Thanks for the compact code and answer.

I also do the same thing if I have only one segment, since the implementation you gave in the answer above is a very good example to show the comparison between the circular and linear convolutions.

However, what now I am trying to do is WOLA(weighted overlap-add), several challenges arise that I didn't expect. One of them is the question that I posted here.

Bests,

ctlee

[ - ]
Reply by January 10, 2019

but what stops you using correct size window to match ifft output size?

[ - ]
Reply by January 10, 2019

yes, if I revise your implementation as follows, then I can explain what I am trying to look for. Note that the length of a,b could be varied according to the explanation in the reply by @lamabrew

n = 100;
m = 200;
a = randn(n,1);
b = randn(m,1);

% for the simplest
w = hanning(m);

% assume b is the input signal

y1 = conv(a,w.*b);

y2 = ifft(fft(a,n+m-1).* fft(w.*b,n+m-1));

figure
plot(y1); hold on
plot(real(y2),'r--')
plot(y1 - real(y2), 'k')
hold off

In this case, which is applying a hanning window function to the input signal, we can have n+m-1 length of output signal y2 and this is identical to y1 which is the result from the linear convolution.
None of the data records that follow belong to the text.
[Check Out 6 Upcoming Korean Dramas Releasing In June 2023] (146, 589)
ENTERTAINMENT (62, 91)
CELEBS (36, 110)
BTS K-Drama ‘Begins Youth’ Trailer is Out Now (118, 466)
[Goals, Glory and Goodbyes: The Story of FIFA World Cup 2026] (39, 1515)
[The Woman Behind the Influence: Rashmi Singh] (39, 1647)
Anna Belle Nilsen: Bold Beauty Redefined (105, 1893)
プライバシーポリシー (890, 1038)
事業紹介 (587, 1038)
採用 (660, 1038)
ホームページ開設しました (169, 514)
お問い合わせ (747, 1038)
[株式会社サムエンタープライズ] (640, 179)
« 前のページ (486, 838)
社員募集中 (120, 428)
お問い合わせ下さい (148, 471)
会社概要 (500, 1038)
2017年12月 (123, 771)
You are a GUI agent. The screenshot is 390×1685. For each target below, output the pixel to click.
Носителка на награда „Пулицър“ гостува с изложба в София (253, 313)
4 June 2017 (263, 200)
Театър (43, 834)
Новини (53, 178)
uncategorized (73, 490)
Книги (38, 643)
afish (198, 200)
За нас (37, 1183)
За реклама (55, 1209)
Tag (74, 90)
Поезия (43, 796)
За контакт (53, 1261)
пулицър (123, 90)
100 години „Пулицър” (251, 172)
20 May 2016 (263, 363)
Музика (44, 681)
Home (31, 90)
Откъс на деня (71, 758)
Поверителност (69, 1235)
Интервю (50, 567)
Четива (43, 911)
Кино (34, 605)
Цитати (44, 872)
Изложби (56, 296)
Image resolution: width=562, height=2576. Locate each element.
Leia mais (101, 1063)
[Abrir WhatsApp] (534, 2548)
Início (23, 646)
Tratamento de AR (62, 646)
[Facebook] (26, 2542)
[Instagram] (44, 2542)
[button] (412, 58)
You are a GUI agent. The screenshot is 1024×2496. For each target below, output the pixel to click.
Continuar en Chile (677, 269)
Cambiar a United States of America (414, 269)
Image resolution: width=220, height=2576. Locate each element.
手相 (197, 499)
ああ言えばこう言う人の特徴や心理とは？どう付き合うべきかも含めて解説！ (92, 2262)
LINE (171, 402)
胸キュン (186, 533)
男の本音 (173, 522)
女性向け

But if we use this type of window function (link) below:

$$w[n] = \sin{(\frac{\pi}{M} (n+0.5))}$$

where $$n = {0, \cdots, M-1}$$,

you should use this window function twice which is before and after filtering in the frequency domain in order to have a perfect reconstruction. Then the problem I described here arises because of the mismatch of the lengths:

n = 100;
m = 200;
a = randn(n,1);
b = randn(m,1);

% for the simplest
% w = hanning(m);
w = sin((pi/(m))*(linspace(0,(m)-1,(m))+1/2))';

y1 = conv(a,w.*b);

% assume b is the input signal
y2 = real(ifft(fft(a,n+m-1).* fft(w.*b,n+m-1)));

% This cannot be calculated due to the different length.
y2 = w.*y2;

figure
plot(y1); hold on
plot(y2,'r--')
plot(y1 - y2, 'k')
hold off
[ - ]
Reply by January 10, 2019

I tried this with some result

n = 100;

m = 200;

a = randn(n,1);

b = randn(m,1);

% for the simplest

%w = hanning(m);

w1 = sin((pi/(m))*(linspace(0,(m),(m))+1/2))';

w2 = sin((pi/(m+n-1))*(linspace(0,(m+n-1),(m+n-1))+1/2))';

y1 = conv(a,w1.*b);

% assume b is the input signal

y2 = real(ifft(fft(a,n+m-1).* fft(w1.*b,n+m-1)));

% This cannot be calculated due to the different length.

y2 = w2.*y2;

figure

plot(y1); hold on

plot(y2,'r--')

plot(y1 - y2, 'k')

hold off

[ - ]
Reply by January 10, 2019

Hey there,

Well, to be honest I am not very familiar with the Modified Discrete Cosine Transform but in the link you provided I could find this quoted

Note that windows applied to the MDCT are different from windows used for some other types of signal analysis, since they must fulfill the Princen-Bradley condition. One of the reasons for this difference is that MDCT windows are applied twice, for both the MDCT (analysis) and the IMDCT (synthesis).

Also, you can see here that "synthesis" windows are not used in FFT Convolution algorithms because in this way the edges are "suppressed" yielding incorrect results when summed with the next frame (a simple overlap add process like the one @Rick Lyons proposes).

On top of that I do agree with @Rick Lyons again on the fact that there is a high possibility that windowing is not needed at all. Here you can find an additional opinion on that, where the following is quoted (at the end of the page)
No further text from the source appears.